0 <= len(prefixes), len(strings) <= 10000
The total number of characters across all prefixes and strings is at most 2 * 10^5
Strings contain lowercase English letters and may be empty
Duplicate prefixes do not increase storage cost because storage is measured on distinct stored prefixes

Examples

Input: (['ab', 'cat', 'pre'], ['abc', 'dog', 'prefix', 'cater', 'zoo'])

Expected Output: {'hash_time': 27, 'trie_time': 10, 'hash_space': 8, 'trie_space': 8, 'faster_time': 'trie', 'smaller_space': 'tie'}

Explanation: The trie stops after 2 or 3 inspected characters on matching words and after 1 inspected character on obvious mismatches, while the hash method pays for all generated prefixes.

Input: (['a', 'ab', 'abc', 'ab'], ['abc', 'abd', 'b', ''])

Expected Output: {'hash_time': 3, 'trie_time': 3, 'hash_space': 6, 'trie_space': 3, 'faster_time': 'tie', 'smaller_space': 'trie'}

Explanation: Shortest stored prefix 'a' matches both 'abc' and 'abd' immediately. The trie saves space by sharing nodes.

Input: (['', 'cat'], ['', 'dog', 'cat'])

Expected Output: {'hash_time': 0, 'trie_time': 0, 'hash_space': 3, 'trie_space': 3, 'faster_time': 'tie', 'smaller_space': 'tie'}

Explanation: The empty prefix makes every query an immediate match in both approaches.

Input: ([], ['a', 'bb'])

Expected Output: {'hash_time': 4, 'trie_time': 2, 'hash_space': 0, 'trie_space': 0, 'faster_time': 'trie', 'smaller_space': 'tie'}

Explanation: With no stored prefixes, the trie fails on the first character of each non-empty string, but the hash method still pays for every generated prefix.

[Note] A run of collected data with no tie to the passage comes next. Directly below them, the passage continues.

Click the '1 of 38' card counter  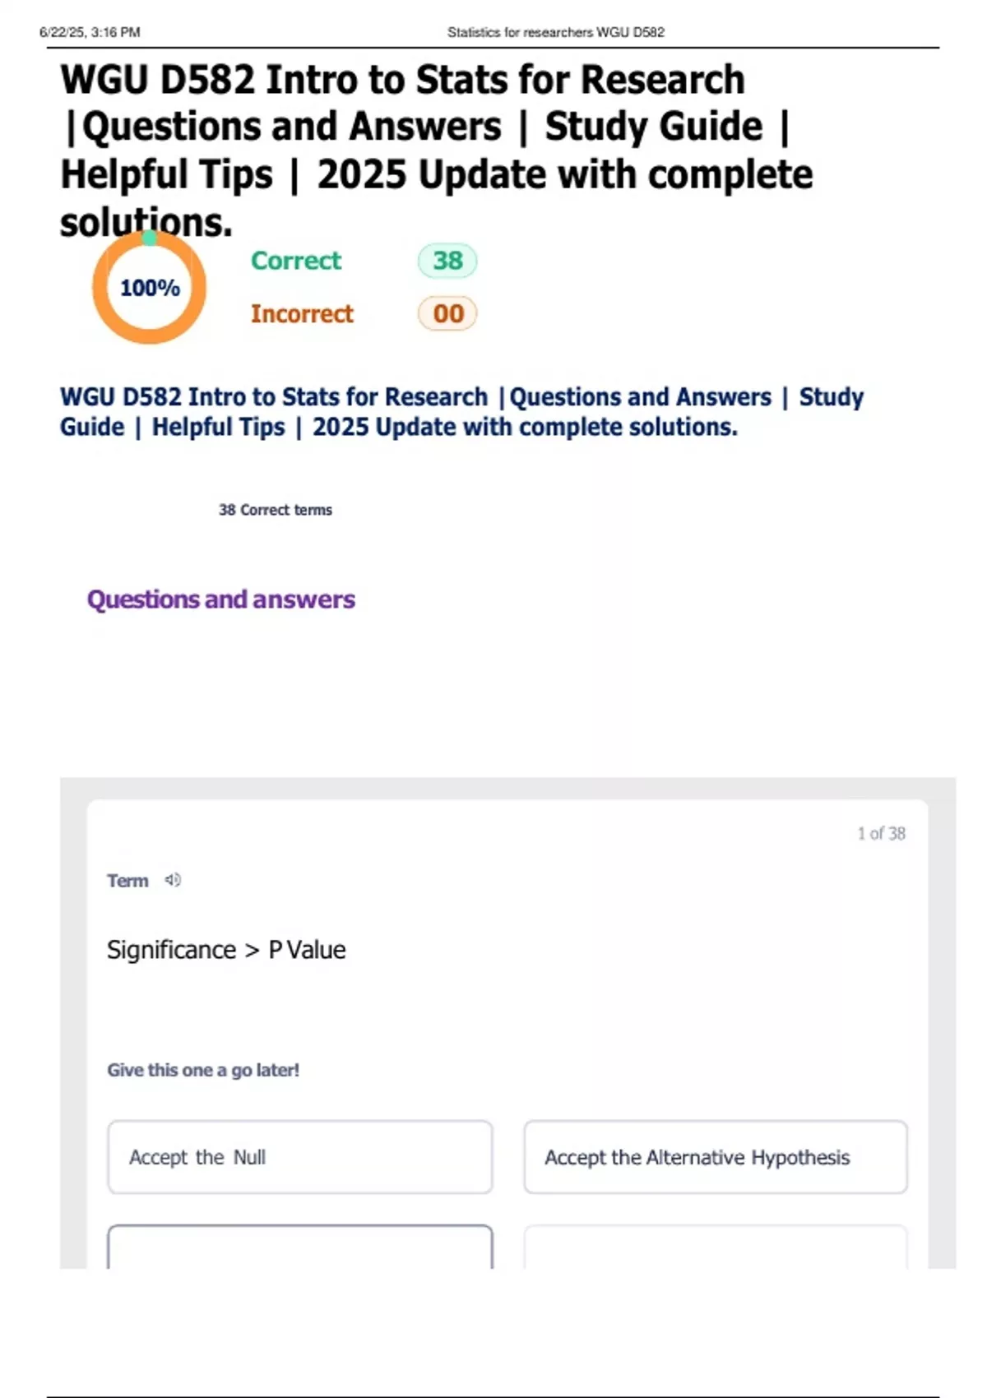881,833
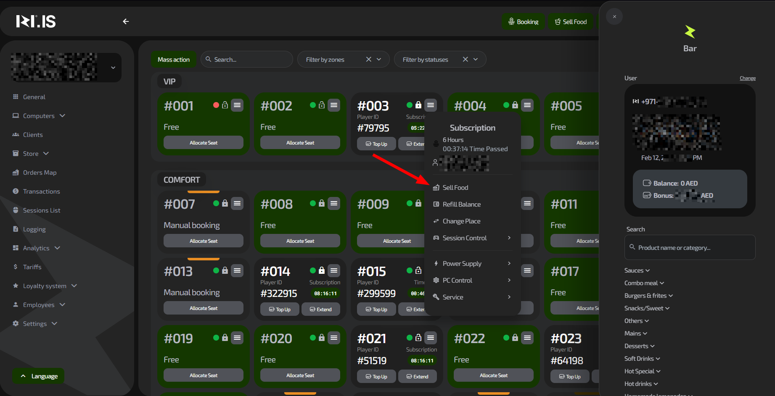This screenshot has width=775, height=396.
Task: Open hamburger menu on seat #001
Action: 237,105
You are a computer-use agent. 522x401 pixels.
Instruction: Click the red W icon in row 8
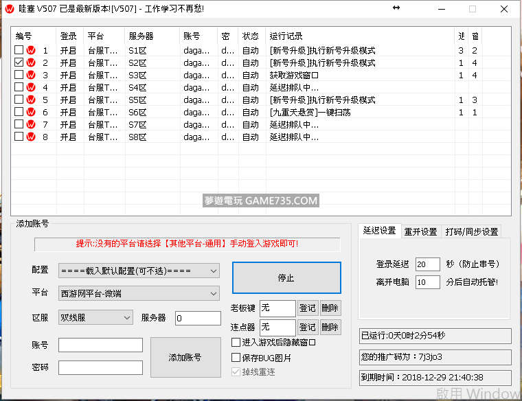[x=31, y=137]
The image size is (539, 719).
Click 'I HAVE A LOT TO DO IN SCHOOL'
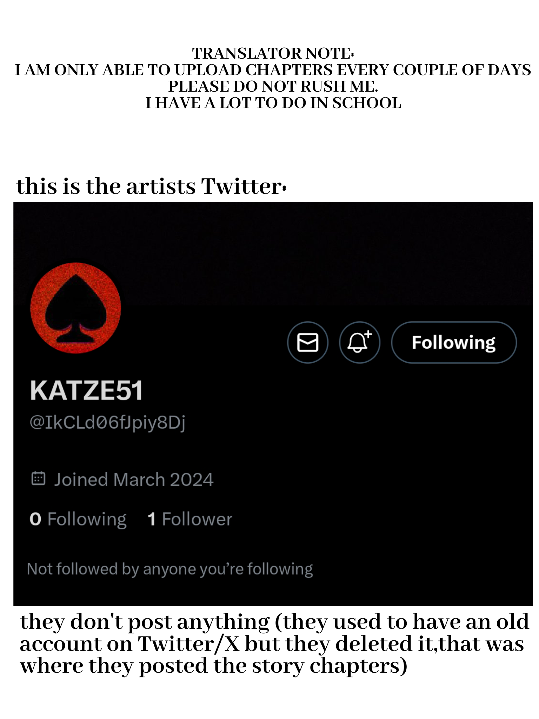click(x=273, y=103)
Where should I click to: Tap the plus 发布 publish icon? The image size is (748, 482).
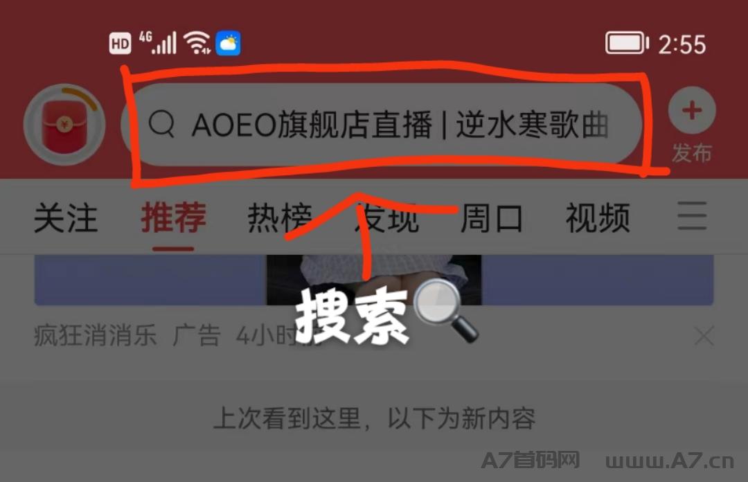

Input: (['car', 'cat', 'can'], ['cap', 'dog', 'c'])

Expected Output: {'hash_time': 13, 'trie_time': 5, 'hash_space': 9, 'trie_space': 5, 'faster_time': 'trie', 'smaller_space': 'trie'}

Explanation: The trie shares the 'ca' path across all three prefixes and also stops early on mismatches.

Hints

A trie can tell you the earliest matching prefix length for a string and also where the first mismatch happens.
If the first hash-based match occurs at length k, the total work is the triangular number k * (k + 1) // 2.

Quick Overview

This question evaluates understanding of prefix-based string matching, data structure design (hash-based sets and trie/prefix tree), and algorithmic competencies including efficient in-memory storage and deduplication of matches.